*BRIEF*.
Repeat the records exactly, so that each line matches the original.

━━━━━━

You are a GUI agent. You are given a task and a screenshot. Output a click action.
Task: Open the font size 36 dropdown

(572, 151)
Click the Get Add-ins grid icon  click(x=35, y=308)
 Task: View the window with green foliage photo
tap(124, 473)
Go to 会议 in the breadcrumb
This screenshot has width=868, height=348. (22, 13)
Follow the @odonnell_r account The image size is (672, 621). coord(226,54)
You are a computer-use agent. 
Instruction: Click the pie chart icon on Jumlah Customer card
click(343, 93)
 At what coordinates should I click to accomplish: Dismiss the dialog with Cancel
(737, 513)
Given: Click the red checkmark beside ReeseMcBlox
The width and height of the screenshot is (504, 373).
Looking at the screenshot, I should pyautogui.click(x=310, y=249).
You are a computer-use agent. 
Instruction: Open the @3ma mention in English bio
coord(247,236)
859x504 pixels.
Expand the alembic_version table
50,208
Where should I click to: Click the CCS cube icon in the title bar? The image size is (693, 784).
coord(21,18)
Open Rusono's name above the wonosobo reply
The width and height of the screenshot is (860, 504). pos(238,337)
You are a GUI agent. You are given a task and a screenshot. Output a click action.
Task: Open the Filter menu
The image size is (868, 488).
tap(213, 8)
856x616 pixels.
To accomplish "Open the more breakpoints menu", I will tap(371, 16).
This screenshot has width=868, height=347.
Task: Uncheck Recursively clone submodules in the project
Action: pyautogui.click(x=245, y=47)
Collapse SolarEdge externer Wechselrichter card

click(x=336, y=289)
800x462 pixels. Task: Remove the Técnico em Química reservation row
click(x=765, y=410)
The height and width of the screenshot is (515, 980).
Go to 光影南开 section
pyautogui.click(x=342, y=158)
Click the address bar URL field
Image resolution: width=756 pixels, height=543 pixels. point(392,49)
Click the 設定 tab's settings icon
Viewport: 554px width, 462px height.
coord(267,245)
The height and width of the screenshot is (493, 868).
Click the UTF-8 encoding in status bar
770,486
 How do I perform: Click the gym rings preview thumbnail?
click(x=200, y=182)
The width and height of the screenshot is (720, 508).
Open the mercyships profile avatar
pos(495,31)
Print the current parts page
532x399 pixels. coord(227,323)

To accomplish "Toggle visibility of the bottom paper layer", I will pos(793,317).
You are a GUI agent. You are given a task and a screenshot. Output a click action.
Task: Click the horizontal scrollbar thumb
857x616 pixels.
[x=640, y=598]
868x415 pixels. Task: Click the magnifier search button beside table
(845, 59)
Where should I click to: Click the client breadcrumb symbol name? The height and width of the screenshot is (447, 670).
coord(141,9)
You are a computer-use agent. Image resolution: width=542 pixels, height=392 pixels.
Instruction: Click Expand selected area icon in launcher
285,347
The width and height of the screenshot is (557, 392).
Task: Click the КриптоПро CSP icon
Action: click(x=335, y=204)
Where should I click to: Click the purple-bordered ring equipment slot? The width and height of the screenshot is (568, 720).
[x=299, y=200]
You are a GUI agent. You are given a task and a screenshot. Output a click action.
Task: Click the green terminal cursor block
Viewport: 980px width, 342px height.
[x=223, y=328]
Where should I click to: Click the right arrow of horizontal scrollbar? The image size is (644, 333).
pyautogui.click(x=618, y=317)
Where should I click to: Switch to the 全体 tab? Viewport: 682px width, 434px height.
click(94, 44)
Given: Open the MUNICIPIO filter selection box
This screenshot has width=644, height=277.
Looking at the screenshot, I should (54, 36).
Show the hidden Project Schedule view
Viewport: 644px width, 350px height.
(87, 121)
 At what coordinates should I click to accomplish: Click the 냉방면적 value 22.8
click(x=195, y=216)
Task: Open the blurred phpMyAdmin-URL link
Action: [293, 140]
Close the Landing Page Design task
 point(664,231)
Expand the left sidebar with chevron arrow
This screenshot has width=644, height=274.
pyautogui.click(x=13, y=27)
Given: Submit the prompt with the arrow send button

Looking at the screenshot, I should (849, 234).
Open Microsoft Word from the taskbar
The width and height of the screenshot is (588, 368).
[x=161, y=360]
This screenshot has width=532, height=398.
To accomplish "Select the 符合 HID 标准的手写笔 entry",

━━━━━━

*SOLUTION FOR THIS EXERCISE*.
You are a GUI agent. You are given a task and a screenshot. Output a click action.
Task: Open the font size 36 dropdown

(572, 151)
Click the Get Add-ins grid icon  click(x=35, y=308)
 Task: View the window with green foliage photo
tap(124, 473)
Go to 会议 in the breadcrumb
This screenshot has width=868, height=348. (22, 13)
Follow the @odonnell_r account The image size is (672, 621). coord(226,54)
You are a computer-use agent. 
Instruction: Click the pie chart icon on Jumlah Customer card
click(343, 93)
 At what coordinates should I click to accomplish: Dismiss the dialog with Cancel
(737, 513)
Given: Click the red checkmark beside ReeseMcBlox
The width and height of the screenshot is (504, 373).
Looking at the screenshot, I should pyautogui.click(x=310, y=249).
You are a computer-use agent. 
Instruction: Open the @3ma mention in English bio
coord(247,236)
859x504 pixels.
Expand the alembic_version table
50,208
Where should I click to: Click the CCS cube icon in the title bar? The image size is (693, 784).
coord(21,18)
Open Rusono's name above the wonosobo reply
The width and height of the screenshot is (860, 504). pos(238,337)
You are a GUI agent. You are given a task and a screenshot. Output a click action.
Task: Open the Filter menu
The image size is (868, 488).
tap(213, 8)
856x616 pixels.
To accomplish "Open the more breakpoints menu", I will tap(371, 16).
This screenshot has width=868, height=347.
Task: Uncheck Recursively clone submodules in the project
Action: pyautogui.click(x=245, y=47)
Collapse SolarEdge externer Wechselrichter card

click(x=336, y=289)
800x462 pixels. Task: Remove the Técnico em Química reservation row
click(x=765, y=410)
The height and width of the screenshot is (515, 980).
Go to 光影南开 section
pyautogui.click(x=342, y=158)
Click the address bar URL field
Image resolution: width=756 pixels, height=543 pixels. point(392,49)
Click the 設定 tab's settings icon
Viewport: 554px width, 462px height.
coord(267,245)
The height and width of the screenshot is (493, 868).
Click the UTF-8 encoding in status bar
770,486
 How do I perform: Click the gym rings preview thumbnail?
click(x=200, y=182)
The width and height of the screenshot is (720, 508).
Open the mercyships profile avatar
pos(495,31)
Print the current parts page
532x399 pixels. coord(227,323)

To accomplish "Toggle visibility of the bottom paper layer", I will pos(793,317).
You are a GUI agent. You are given a task and a screenshot. Output a click action.
Task: Click the horizontal scrollbar thumb
857x616 pixels.
[x=640, y=598]
868x415 pixels. Task: Click the magnifier search button beside table
(845, 59)
Where should I click to: Click the client breadcrumb symbol name? The height and width of the screenshot is (447, 670).
coord(141,9)
You are a computer-use agent. Image resolution: width=542 pixels, height=392 pixels.
Instruction: Click Expand selected area icon in launcher
285,347
The width and height of the screenshot is (557, 392).
Task: Click the КриптоПро CSP icon
Action: click(x=335, y=204)
Where should I click to: Click the purple-bordered ring equipment slot? The width and height of the screenshot is (568, 720).
[x=299, y=200]
You are a GUI agent. You are given a task and a screenshot. Output a click action.
Task: Click the green terminal cursor block
Viewport: 980px width, 342px height.
[x=223, y=328]
Where should I click to: Click the right arrow of horizontal scrollbar? The image size is (644, 333).
pyautogui.click(x=618, y=317)
Where should I click to: Switch to the 全体 tab? Viewport: 682px width, 434px height.
click(94, 44)
Given: Open the MUNICIPIO filter selection box
This screenshot has width=644, height=277.
Looking at the screenshot, I should (54, 36).
Show the hidden Project Schedule view
Viewport: 644px width, 350px height.
(87, 121)
 At what coordinates should I click to accomplish: Click the 냉방면적 value 22.8
click(x=195, y=216)
Task: Open the blurred phpMyAdmin-URL link
Action: [293, 140]
Close the Landing Page Design task
 point(664,231)
Expand the left sidebar with chevron arrow
This screenshot has width=644, height=274.
pyautogui.click(x=13, y=27)
Given: Submit the prompt with the arrow send button

Looking at the screenshot, I should (849, 234).
Open Microsoft Word from the taskbar
The width and height of the screenshot is (588, 368).
[x=161, y=360]
This screenshot has width=532, height=398.
To accomplish "Select the 符合 HID 标准的手写笔 entry",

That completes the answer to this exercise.